PROBLEM: Each line of the records that includes "from" should be found and copied.

[[ ENTRIES PROVIDED, beginning ]]

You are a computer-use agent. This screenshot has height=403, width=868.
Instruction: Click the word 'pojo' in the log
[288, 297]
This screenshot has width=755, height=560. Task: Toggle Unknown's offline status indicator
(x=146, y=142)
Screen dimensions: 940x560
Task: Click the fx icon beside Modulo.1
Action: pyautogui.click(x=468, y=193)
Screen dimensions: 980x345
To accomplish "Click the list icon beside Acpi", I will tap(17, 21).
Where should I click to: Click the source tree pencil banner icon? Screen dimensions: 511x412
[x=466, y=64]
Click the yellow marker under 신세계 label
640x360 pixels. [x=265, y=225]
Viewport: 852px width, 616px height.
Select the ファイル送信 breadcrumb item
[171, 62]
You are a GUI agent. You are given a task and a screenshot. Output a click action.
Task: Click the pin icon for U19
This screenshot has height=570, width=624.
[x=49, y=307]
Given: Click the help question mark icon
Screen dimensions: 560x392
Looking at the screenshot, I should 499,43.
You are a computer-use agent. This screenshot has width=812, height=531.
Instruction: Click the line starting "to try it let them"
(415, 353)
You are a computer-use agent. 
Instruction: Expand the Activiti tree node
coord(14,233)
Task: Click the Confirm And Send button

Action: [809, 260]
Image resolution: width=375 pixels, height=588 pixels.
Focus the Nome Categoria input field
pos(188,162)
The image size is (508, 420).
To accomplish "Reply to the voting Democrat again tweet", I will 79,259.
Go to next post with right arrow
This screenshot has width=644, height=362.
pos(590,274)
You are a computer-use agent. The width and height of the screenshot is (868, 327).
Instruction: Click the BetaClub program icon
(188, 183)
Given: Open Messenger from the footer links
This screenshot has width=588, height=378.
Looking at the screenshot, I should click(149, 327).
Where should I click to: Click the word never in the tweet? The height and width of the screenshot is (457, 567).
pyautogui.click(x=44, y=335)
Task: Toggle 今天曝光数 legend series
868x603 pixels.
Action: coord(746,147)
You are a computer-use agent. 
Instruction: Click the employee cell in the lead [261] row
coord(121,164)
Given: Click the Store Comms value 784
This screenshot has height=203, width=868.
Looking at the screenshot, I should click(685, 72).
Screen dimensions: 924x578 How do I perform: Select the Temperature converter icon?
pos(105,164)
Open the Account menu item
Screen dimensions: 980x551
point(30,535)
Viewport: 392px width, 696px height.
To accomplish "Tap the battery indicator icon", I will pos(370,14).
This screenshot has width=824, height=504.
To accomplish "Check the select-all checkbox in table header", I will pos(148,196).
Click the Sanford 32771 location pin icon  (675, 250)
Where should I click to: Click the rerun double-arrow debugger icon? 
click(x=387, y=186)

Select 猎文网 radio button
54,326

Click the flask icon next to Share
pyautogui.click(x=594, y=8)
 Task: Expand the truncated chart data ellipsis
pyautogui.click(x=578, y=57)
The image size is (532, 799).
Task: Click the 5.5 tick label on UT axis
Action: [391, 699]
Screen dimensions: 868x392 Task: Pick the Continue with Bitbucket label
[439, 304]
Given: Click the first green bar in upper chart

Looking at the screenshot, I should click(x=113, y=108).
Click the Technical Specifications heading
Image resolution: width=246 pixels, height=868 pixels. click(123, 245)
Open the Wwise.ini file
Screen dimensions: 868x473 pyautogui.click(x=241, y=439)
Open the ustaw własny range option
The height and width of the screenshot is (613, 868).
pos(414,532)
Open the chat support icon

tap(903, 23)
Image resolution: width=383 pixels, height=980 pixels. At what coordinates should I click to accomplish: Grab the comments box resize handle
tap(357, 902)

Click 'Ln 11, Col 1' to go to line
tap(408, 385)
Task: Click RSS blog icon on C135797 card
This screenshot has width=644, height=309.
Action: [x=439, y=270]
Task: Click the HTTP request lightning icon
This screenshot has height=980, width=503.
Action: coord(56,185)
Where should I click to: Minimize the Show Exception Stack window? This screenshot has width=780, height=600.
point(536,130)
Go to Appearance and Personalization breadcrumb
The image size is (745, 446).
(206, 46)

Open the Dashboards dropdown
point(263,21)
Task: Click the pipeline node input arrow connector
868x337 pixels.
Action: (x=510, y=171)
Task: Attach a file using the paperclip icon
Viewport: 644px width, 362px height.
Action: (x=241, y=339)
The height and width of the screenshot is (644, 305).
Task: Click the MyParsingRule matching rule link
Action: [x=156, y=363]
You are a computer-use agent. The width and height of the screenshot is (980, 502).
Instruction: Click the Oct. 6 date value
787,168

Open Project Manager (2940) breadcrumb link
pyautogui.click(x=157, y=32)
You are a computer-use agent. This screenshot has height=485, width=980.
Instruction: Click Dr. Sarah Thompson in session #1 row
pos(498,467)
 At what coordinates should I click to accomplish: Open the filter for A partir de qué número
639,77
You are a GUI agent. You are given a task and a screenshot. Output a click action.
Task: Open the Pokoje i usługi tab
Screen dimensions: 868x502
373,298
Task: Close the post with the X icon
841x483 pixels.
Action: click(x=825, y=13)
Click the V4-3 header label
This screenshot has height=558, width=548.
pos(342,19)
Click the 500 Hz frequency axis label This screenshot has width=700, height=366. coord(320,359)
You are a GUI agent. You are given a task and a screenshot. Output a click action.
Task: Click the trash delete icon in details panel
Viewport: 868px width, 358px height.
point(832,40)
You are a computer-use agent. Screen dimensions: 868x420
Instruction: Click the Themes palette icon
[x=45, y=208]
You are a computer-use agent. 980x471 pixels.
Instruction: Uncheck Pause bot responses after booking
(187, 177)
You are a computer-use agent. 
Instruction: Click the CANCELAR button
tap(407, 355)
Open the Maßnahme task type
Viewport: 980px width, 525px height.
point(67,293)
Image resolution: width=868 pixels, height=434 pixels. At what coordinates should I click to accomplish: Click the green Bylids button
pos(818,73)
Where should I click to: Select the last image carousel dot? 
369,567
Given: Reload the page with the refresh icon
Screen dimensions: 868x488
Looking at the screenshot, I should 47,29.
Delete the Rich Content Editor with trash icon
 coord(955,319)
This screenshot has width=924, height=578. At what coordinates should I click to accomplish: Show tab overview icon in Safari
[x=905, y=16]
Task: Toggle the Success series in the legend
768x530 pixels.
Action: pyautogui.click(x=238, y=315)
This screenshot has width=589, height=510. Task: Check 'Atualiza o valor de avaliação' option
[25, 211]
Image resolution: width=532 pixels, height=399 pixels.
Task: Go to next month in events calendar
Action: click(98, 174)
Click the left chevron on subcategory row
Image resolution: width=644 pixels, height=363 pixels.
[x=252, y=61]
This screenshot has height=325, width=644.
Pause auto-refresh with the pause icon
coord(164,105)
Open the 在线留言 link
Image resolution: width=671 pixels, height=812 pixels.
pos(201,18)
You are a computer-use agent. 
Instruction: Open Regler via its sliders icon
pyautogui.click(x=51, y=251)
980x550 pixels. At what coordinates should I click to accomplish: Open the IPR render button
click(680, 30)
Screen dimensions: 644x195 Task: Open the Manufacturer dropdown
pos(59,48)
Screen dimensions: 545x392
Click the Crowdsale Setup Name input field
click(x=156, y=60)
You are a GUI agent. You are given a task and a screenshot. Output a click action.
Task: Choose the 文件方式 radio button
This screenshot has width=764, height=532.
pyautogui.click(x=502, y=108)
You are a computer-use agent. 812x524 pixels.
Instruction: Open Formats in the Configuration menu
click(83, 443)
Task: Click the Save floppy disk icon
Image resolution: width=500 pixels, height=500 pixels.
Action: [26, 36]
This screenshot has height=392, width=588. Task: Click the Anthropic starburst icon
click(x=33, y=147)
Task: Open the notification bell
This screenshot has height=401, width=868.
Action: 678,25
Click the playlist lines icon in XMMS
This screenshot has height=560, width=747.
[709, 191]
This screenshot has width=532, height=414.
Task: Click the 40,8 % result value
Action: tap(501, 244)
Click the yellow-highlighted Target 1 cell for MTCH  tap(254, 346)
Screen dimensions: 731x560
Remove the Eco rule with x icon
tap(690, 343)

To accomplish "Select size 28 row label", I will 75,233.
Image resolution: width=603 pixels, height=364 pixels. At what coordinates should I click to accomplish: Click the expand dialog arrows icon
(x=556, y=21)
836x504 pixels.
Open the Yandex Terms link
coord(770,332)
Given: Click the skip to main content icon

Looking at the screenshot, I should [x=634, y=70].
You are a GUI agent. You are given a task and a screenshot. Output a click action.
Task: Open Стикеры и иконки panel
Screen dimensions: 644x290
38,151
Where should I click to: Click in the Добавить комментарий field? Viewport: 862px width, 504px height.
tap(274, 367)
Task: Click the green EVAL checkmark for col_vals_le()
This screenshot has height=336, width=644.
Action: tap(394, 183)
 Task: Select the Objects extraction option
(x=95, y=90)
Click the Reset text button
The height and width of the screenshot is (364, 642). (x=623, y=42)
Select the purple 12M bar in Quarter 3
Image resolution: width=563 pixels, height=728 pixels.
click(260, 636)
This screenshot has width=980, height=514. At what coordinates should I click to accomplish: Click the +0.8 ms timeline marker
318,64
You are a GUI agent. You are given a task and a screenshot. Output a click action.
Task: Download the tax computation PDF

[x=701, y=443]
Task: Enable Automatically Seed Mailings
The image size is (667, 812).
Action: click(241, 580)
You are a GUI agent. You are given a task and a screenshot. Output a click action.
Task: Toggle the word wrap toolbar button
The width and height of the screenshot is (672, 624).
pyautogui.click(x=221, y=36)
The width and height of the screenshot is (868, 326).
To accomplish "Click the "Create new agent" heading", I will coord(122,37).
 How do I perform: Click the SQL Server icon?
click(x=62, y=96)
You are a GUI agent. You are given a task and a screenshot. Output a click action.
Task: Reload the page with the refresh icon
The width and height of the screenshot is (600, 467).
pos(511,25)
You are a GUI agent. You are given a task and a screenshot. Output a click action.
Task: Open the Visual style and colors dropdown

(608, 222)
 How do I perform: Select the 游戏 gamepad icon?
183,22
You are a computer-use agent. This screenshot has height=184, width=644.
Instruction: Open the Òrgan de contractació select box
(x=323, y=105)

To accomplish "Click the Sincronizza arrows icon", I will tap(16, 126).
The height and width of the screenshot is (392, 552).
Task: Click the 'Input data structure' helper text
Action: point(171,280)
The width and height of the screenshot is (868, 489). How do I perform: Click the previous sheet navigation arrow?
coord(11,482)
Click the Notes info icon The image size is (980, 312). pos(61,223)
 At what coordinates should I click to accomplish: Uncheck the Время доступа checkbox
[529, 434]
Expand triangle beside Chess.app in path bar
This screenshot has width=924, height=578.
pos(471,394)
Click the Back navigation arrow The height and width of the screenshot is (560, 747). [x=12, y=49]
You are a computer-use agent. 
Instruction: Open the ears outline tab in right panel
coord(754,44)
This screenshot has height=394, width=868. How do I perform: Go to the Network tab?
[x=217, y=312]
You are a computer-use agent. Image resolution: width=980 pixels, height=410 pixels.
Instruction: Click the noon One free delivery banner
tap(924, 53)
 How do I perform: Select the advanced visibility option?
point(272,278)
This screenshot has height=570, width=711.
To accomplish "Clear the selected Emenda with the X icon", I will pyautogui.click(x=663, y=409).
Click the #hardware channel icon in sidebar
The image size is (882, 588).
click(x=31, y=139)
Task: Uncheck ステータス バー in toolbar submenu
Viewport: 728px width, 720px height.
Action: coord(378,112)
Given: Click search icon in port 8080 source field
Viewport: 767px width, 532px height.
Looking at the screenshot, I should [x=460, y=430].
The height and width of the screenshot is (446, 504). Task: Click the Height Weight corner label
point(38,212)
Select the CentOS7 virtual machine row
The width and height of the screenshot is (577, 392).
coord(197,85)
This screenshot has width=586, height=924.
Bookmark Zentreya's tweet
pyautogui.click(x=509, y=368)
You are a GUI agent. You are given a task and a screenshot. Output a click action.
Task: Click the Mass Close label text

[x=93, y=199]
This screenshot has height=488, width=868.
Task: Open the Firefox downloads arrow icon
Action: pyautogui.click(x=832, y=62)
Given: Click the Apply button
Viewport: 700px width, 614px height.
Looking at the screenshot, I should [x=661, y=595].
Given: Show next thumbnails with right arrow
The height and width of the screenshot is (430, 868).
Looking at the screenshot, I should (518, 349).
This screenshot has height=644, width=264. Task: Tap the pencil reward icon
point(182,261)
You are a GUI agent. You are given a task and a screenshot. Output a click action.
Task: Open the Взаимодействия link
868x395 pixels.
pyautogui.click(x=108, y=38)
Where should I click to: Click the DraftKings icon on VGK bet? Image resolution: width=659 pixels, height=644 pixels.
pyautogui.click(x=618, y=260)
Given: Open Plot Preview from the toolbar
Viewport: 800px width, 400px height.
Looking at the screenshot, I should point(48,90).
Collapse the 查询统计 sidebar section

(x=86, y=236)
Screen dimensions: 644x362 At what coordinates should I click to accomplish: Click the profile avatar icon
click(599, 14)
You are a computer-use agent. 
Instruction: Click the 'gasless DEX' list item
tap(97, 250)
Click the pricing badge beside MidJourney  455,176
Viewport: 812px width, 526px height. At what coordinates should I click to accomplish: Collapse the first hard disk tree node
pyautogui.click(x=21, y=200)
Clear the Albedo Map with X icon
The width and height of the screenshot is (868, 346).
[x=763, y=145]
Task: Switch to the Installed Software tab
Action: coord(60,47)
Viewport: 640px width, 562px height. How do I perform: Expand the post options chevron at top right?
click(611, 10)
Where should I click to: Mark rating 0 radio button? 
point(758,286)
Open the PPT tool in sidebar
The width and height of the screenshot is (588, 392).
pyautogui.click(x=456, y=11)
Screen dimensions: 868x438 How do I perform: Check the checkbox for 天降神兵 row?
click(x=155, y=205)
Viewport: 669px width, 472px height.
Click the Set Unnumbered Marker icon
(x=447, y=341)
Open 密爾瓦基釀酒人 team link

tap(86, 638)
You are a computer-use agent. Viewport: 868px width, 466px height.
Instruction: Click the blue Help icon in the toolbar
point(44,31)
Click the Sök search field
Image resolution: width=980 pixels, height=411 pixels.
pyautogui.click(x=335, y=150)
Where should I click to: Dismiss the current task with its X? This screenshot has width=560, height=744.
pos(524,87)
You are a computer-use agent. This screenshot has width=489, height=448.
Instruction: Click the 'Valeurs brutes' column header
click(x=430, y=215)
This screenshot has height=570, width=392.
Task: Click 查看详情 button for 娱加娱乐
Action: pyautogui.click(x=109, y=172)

[[ ENTRIES PROVIDED, end ]]

ANSWER SPACE:
Given: Open Messenger from the footer links
Given: Open Plot Preview from the toolbar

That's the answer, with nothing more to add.